**SELECTED TEXT**:

BEGIN

Man, oh Manischewitz, what a wine,” croons Sammy Davis, Jr. as he sings the praises of a kosher Malaga. Meanwhile Hebrew National, a manufacturer of kosher hot dogs, insists that its product “answers to a higher authority.” Is it a coincidence that two of the most catchy and inventive advertising slogans of all time touted the virtues of kosher foodstuffs? Sue Fishkoff doesn’t think so. “Kosher food and the kosher food system started out as Jewish, and like other immigrant food traditions, have become American,” she writes in her informative and richly researched book, which details how kashruth, the rigorous ancient system of Jewish dietary laws, has become a thoroughly American phenomenon.

In the manner of its production and distribution, and certainly its promotion, kosher food now owes as much to the conventions of modern America and the profit margins of big business as it does to the strictures of Leviticus, where the laws of kashruth—the separation of milk and meat dishes; the categorization of foods as acceptable (poultry and beef) or forbidden (shellfish, pork products)—are detailed. How that happened is the subject of her book, which offers a lively portrait of what it means to keep kosher in the twenty-first century.

Fishkoff’s account, which takes the form of a series of vignettes, covers a lot of ground, moving swiftly from suburban supermarkets and chemical laboratories to giant abattoirs, from the inside of a central New Jersey catering hall and the glorious vineyards of Napa Valley into the heartland of America—Postville, Iowa, where Agriprocessors, once the nation’s largest producer of kosher meat, held sway. Merrily de-mystifying along the way, it introduces readers to a wide array of people for whom kashruth is as much a way of life as it is a business or the stuff of a peppy jingle. We meet up with young foodies who make their very own kosher pastrami, and with the members of the Deli Maven club, a group of middle-aged men, expats from the East Coast, who meet monthly at a Berkeley, California, ‘kosher-style’ eatery to shoot the breeze and chow down on a corned beef sandwich. We encounter shochtim, or ritual slaughterers, who guard the secret of their special knives as if they were samurai swords, and with newfangled entrepreneurs like the folks behind 888-Go-Kosher who, armed with steel wool, kitchen cleansers and blowtorches, “help people go kosher from zero.”

END

**REQUIRED WORK**:
1. Answer these from the text on kosher food:
(a) Who sings the line praising Manischewitz wine?
(b) In which town was Agriprocessors based?
(c) How often does the Deli Maven club meet?
2. From the text on kosher food, return the passage starting at "In the manner" and ending at "the twenty-first century.", copied word for word.

**DATASET EXTRACT**:

BEGIN

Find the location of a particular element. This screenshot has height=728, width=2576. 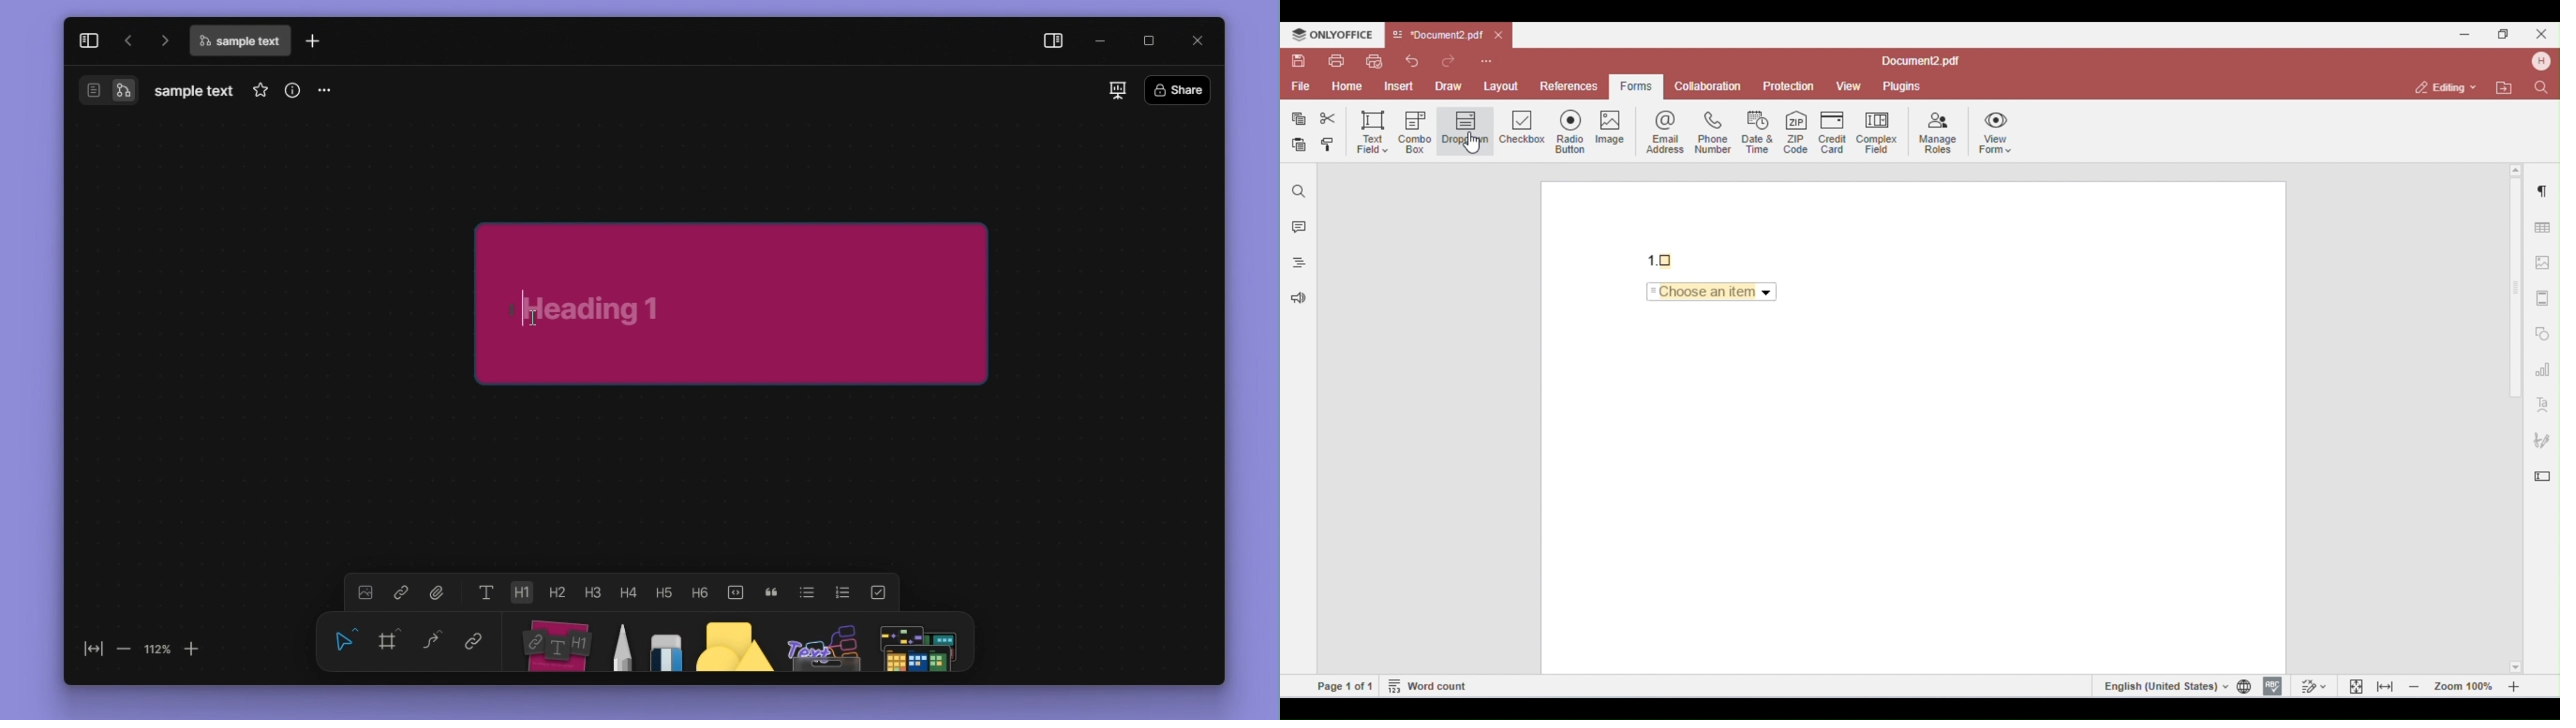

END

**EXERCISE SOLUTIONS**:
1.
(a) Sammy Davis, Jr.
(b) Postville, Iowa
(c) Monthly

2.
In the manner of its production and distribution, and certainly its promotion, kosher food now owes as much to the conventions of modern America and the profit margins of big business as it does to the strictures of Leviticus, where the laws of kashruth—the separation of milk and meat dishes; the categorization of foods as acceptable (poultry and beef) or forbidden (shellfish, pork products)—are detailed. How that happened is the subject of her book, which offers a lively portrait of what it means to keep kosher in the twenty-first century.